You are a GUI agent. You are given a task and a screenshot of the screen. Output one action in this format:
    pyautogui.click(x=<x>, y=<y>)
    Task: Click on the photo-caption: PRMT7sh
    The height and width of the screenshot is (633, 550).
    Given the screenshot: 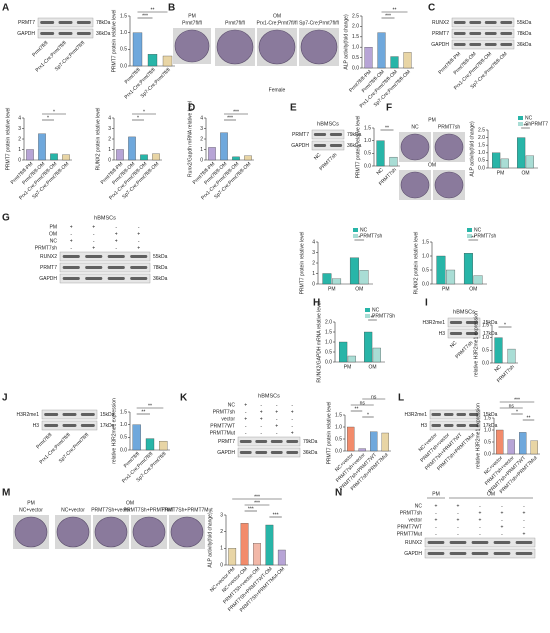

■ **Task details**: Rewrite the rows above as a Markdown table with the columns Row and Line, numbering each line and leaving out blank lines. Leave the pictures out of your answer.

■ **Written response**:
| Row | Line |
|---|---|
| 1 | You are a GUI agent. You are given a task and a screenshot of the screen. Output one action in this format: |
| 2 |     pyautogui.click(x=<x>, y=<y>) |
| 3 |     Task: Click on the photo-caption: PRMT7sh |
| 4 |     The height and width of the screenshot is (633, 550). |
| 5 |     Given the screenshot:  |